### [Exercise objective]
Print every line of the listing below, starting with the line that holds "Контакты (825, 244)" and going on through the line that holds "January 2021 (310, 631)", both included, and print nothing else.

### [Dataset content]
════════════════

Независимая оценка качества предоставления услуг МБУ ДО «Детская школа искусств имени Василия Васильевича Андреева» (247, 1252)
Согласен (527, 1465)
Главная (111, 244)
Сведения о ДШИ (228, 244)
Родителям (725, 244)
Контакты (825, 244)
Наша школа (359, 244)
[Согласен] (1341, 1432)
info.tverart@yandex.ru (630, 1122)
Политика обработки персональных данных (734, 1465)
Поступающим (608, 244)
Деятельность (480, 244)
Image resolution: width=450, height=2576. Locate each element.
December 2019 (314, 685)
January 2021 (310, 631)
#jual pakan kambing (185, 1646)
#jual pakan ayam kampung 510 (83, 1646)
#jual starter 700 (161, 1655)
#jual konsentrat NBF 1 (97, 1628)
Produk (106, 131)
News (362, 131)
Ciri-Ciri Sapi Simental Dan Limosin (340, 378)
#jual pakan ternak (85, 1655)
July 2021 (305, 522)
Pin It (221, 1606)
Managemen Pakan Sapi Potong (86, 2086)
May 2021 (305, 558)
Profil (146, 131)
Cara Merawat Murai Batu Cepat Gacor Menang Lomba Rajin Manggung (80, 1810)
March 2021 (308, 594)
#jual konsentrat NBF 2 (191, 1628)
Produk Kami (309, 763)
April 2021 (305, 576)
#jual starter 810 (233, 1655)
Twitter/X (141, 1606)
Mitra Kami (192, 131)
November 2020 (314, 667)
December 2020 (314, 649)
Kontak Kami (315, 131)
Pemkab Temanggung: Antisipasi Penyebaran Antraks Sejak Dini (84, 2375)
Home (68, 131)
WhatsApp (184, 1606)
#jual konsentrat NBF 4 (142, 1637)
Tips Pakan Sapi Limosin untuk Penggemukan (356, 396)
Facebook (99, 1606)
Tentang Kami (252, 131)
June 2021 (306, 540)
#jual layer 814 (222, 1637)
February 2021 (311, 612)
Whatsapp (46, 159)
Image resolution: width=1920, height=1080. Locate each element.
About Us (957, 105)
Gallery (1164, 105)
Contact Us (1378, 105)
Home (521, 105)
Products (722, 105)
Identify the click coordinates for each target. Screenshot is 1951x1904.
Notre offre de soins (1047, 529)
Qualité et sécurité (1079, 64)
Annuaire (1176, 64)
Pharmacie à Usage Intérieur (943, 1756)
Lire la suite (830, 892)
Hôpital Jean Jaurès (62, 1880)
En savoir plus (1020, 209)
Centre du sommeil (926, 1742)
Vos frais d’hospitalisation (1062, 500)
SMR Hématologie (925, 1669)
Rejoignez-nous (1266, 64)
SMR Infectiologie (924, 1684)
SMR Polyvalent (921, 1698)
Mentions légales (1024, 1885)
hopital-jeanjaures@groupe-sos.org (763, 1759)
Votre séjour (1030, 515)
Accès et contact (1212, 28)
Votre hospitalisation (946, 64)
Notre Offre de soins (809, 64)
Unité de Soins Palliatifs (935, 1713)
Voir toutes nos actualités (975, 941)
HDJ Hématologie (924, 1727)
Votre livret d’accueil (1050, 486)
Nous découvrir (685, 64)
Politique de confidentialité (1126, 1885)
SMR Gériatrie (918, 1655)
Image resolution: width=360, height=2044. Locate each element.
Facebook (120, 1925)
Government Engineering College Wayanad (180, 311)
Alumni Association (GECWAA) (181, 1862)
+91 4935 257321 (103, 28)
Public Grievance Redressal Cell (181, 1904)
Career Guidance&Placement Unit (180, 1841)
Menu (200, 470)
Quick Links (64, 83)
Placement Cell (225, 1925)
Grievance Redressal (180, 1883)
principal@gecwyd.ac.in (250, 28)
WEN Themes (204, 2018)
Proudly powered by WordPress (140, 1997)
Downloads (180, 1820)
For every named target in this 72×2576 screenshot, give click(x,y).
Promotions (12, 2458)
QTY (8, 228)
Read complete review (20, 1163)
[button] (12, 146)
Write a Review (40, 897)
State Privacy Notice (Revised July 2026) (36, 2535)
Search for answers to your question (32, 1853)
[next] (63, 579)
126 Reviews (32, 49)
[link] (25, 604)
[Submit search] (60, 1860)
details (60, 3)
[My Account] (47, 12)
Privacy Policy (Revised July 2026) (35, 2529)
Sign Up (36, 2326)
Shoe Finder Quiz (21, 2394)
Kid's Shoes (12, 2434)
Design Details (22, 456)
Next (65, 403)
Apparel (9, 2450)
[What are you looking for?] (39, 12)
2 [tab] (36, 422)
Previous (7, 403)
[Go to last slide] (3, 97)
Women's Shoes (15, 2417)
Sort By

════════════════

### [Task result]
Контакты (825, 244)
Наша школа (359, 244)
[Согласен] (1341, 1432)
info.tverart@yandex.ru (630, 1122)
Политика обработки персональных данных (734, 1465)
Поступающим (608, 244)
Деятельность (480, 244)
Image resolution: width=450, height=2576. Locate each element.
December 2019 (314, 685)
January 2021 (310, 631)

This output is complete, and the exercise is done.